Land use and land cover change in the Amazon results in the loss and degradation of ecosystem services vital to human wellbeing. The land-use transitions from forest to grasslands and to croplands modify the hydrological cycle as the non-forest cover has lower evapotranspiration and increased runoff.
The high rates of evapotranspiration of the Amazon forest drive the atmospheric moisture recycling system, which not only supports the forest itself but provides atmospheric moisture for precipitation downwind, important for agriculture, human consumption and hydropower across central Brazil.
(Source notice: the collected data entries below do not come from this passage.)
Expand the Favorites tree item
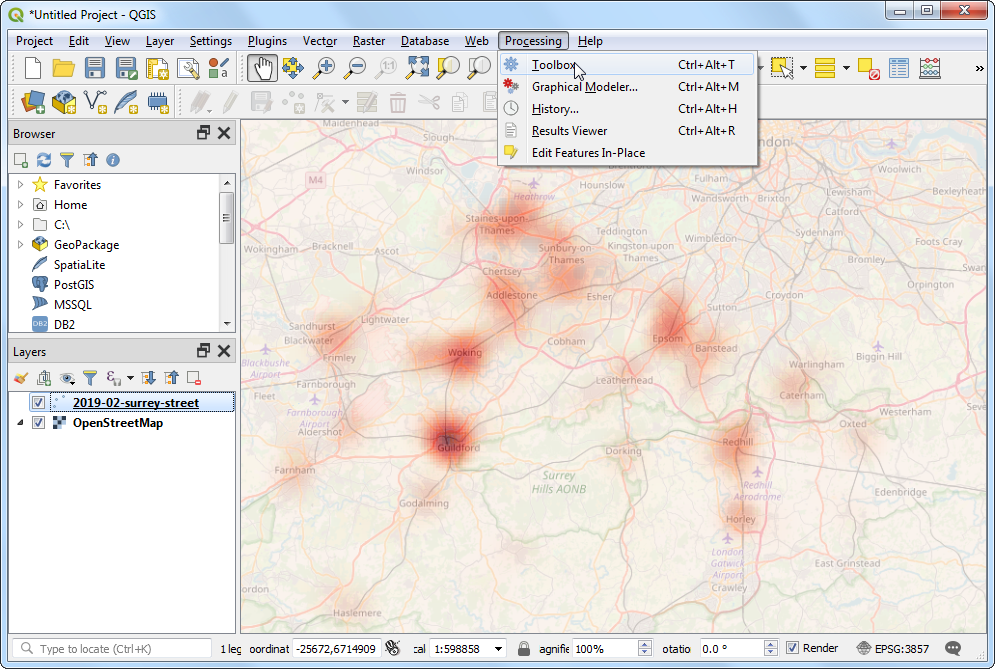This screenshot has width=995, height=669. tap(20, 185)
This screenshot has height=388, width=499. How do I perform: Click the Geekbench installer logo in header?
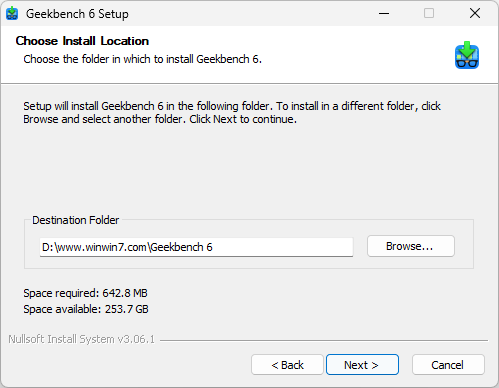pos(467,55)
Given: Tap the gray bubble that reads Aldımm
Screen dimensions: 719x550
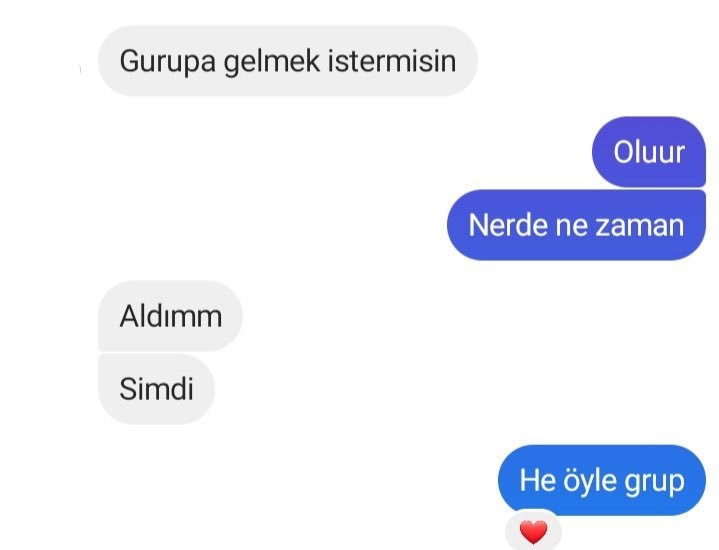Looking at the screenshot, I should pos(170,316).
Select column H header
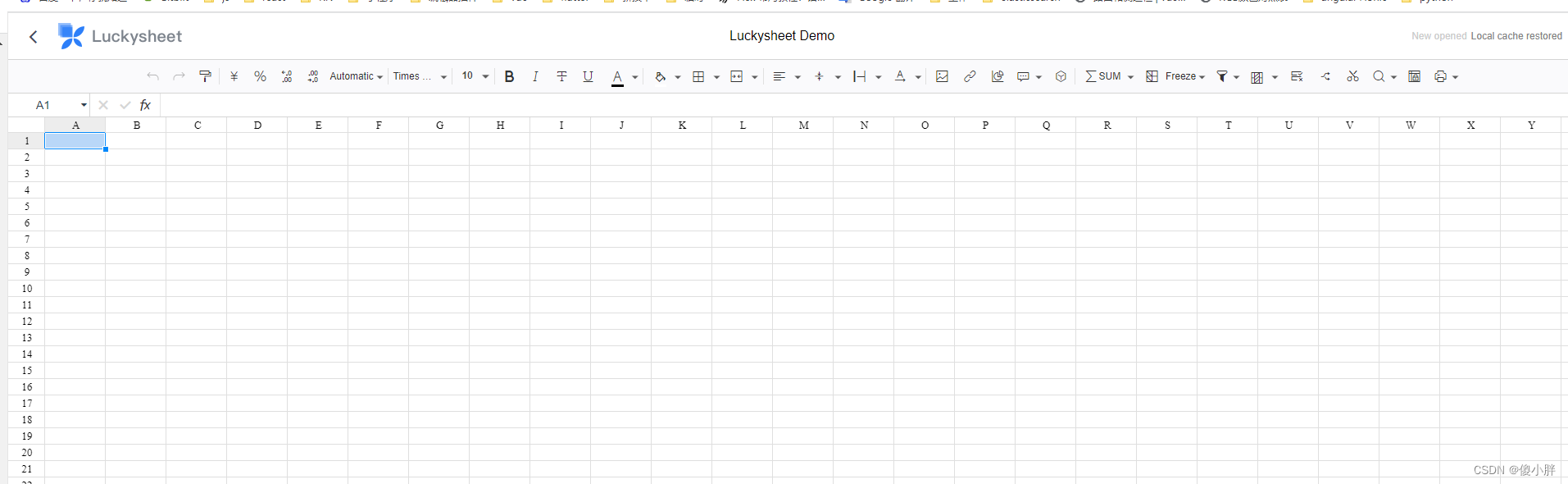Viewport: 1568px width, 484px height. (500, 126)
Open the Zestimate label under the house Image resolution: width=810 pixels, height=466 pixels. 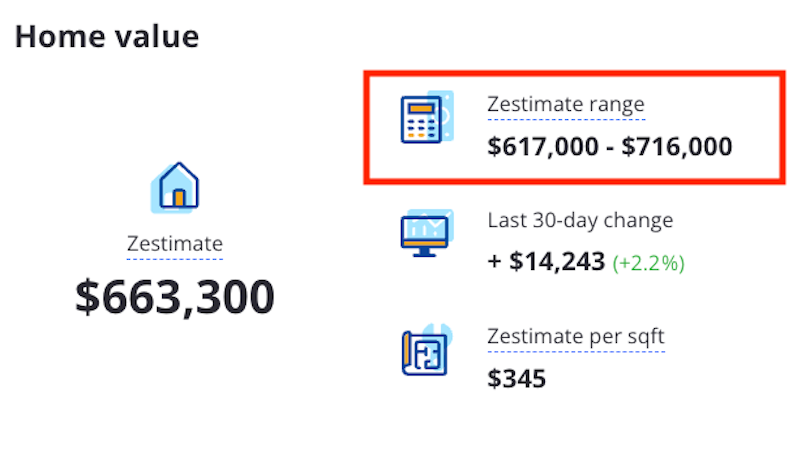pyautogui.click(x=175, y=244)
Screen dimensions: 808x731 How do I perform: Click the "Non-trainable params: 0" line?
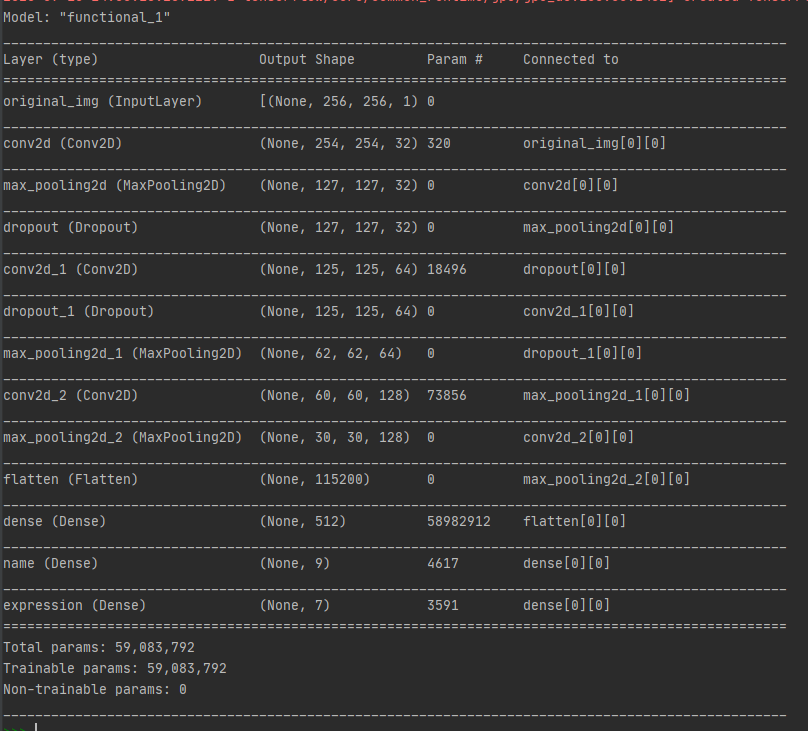point(95,689)
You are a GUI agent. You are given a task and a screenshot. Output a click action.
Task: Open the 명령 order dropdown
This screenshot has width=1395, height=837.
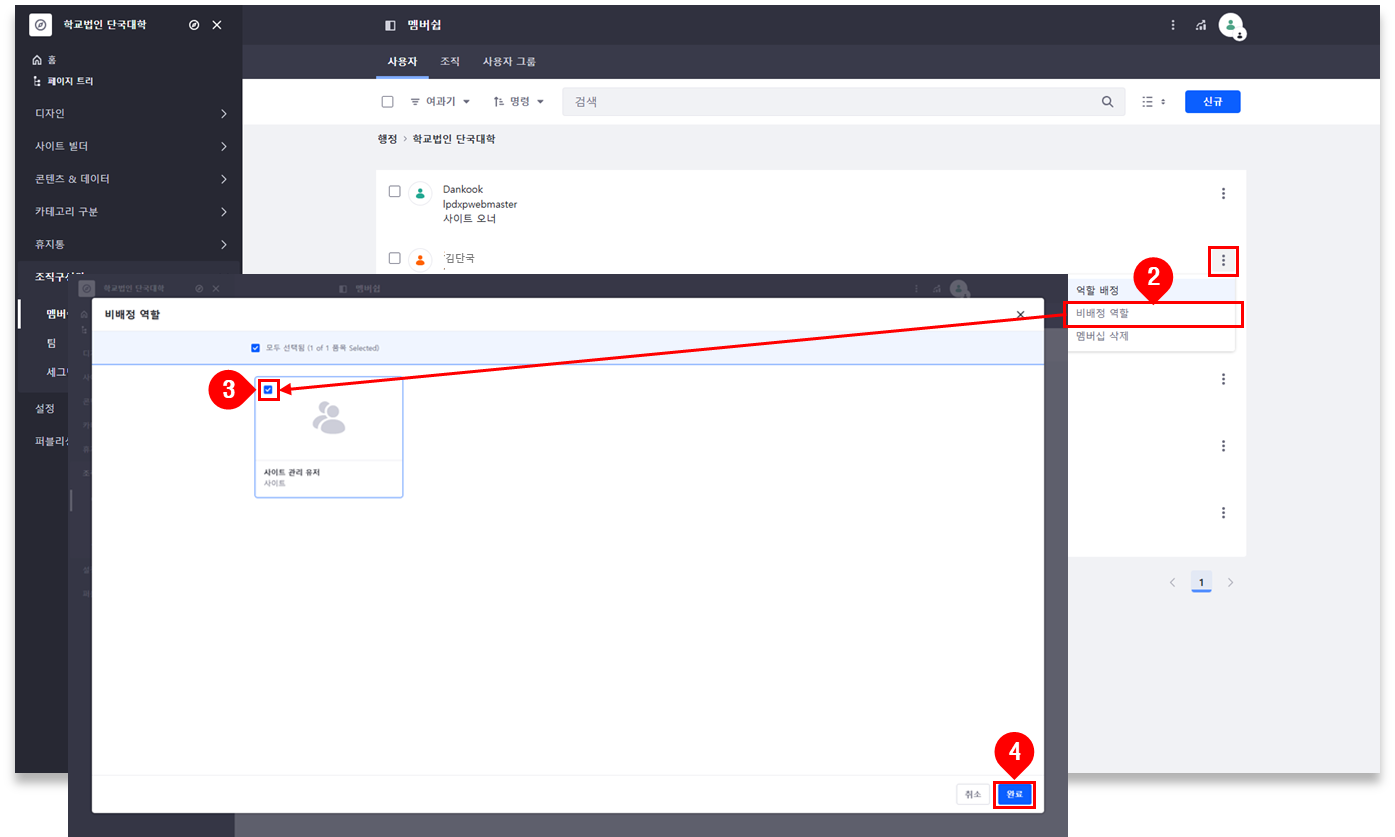point(519,102)
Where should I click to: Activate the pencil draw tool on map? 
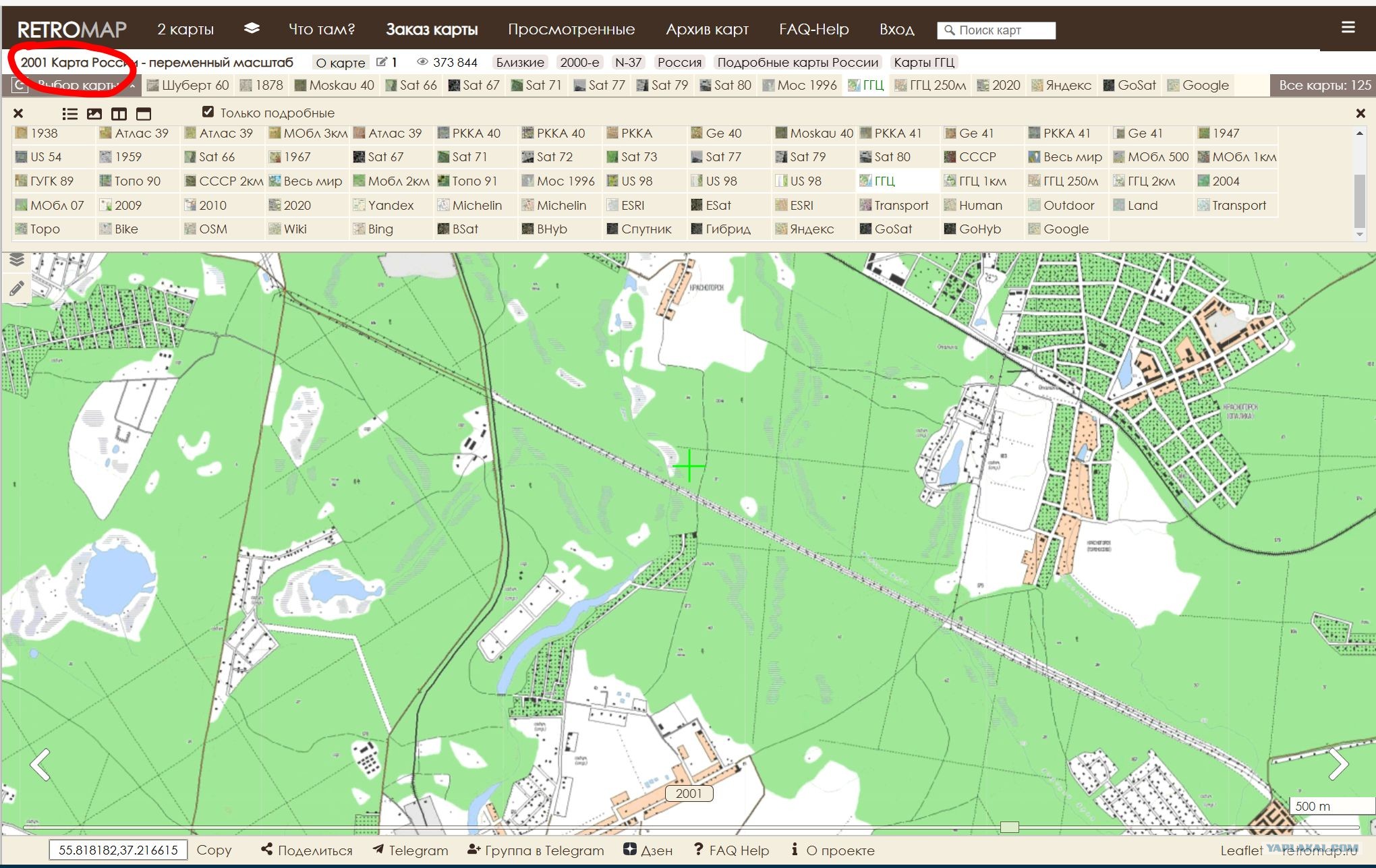[x=17, y=289]
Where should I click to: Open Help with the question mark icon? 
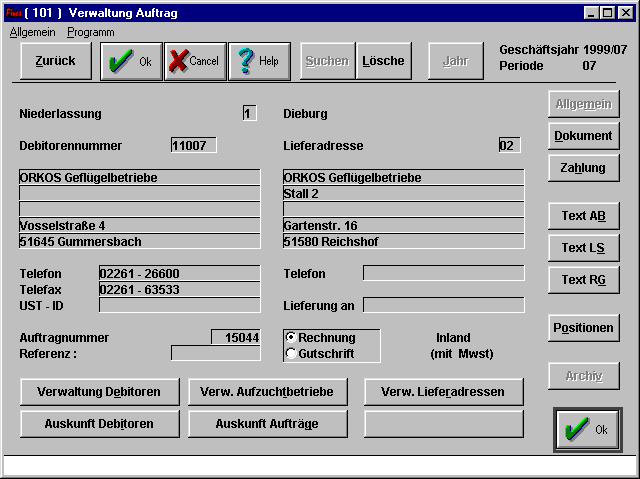pyautogui.click(x=259, y=61)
While deforestation reduces overall precipitation,  deforestation has also been correlated with a delay in the wet season onset leading to a longer dry season. Therefore agriculture presents itself as an interesting conundrum, as it is the main driver of deforestation, it also acts as both the degrader and one of the main beneficiaries of the system.

 

Recent advances in soybean double-cropping have increased agricultural productivity. However, as sowing is tightly coupled to the wet season onset, this strategy is dependent on a stable wet season onset.

Here, we analyse the contribution of terrestrial evapotranspiration to precipitation during the early wet season. We employed a Lagrangian moisture transport model which connects moisture source (evapotranspiration) locations with moisture sink (precipitation) locations in the agriculture state of Mato Grosso, Brazil. We calculated the fraction of precipitation derived from moisture recycling as well as estimate the delay in wet season precipitation under a scenario without moisture recycling. Finally, using this moisture transport model we identified and mapped source areas that contribute to two existing double-cropping locations, one in the Amazon biome (North) and one in the Cerrado biome (South).

We found that during the wet season transition, roughly 35% of the precipitation across Mato Grosso originates from moisture recycling. The fraction of moisture recycled precipitation is spatially correlated with latitude and longitude with the lowest fraction in the Northeast ≈20% and highest in the Southwest ≈60%. Both cropping locations showed a highly dispersed source area of precipitation. With 30% of recycled rainfall generated within 250 km of the precipitation location. The two cropping locations we analyzed shared a number of forest source areas highlighting their importance for moisture recycling. We found a 10-day delay in accumulated precipitation in our scenario without moisture recycling. This implies that double-cropping systems would become more uncertain as the sowing of soybean would most likely be delayed further into the year.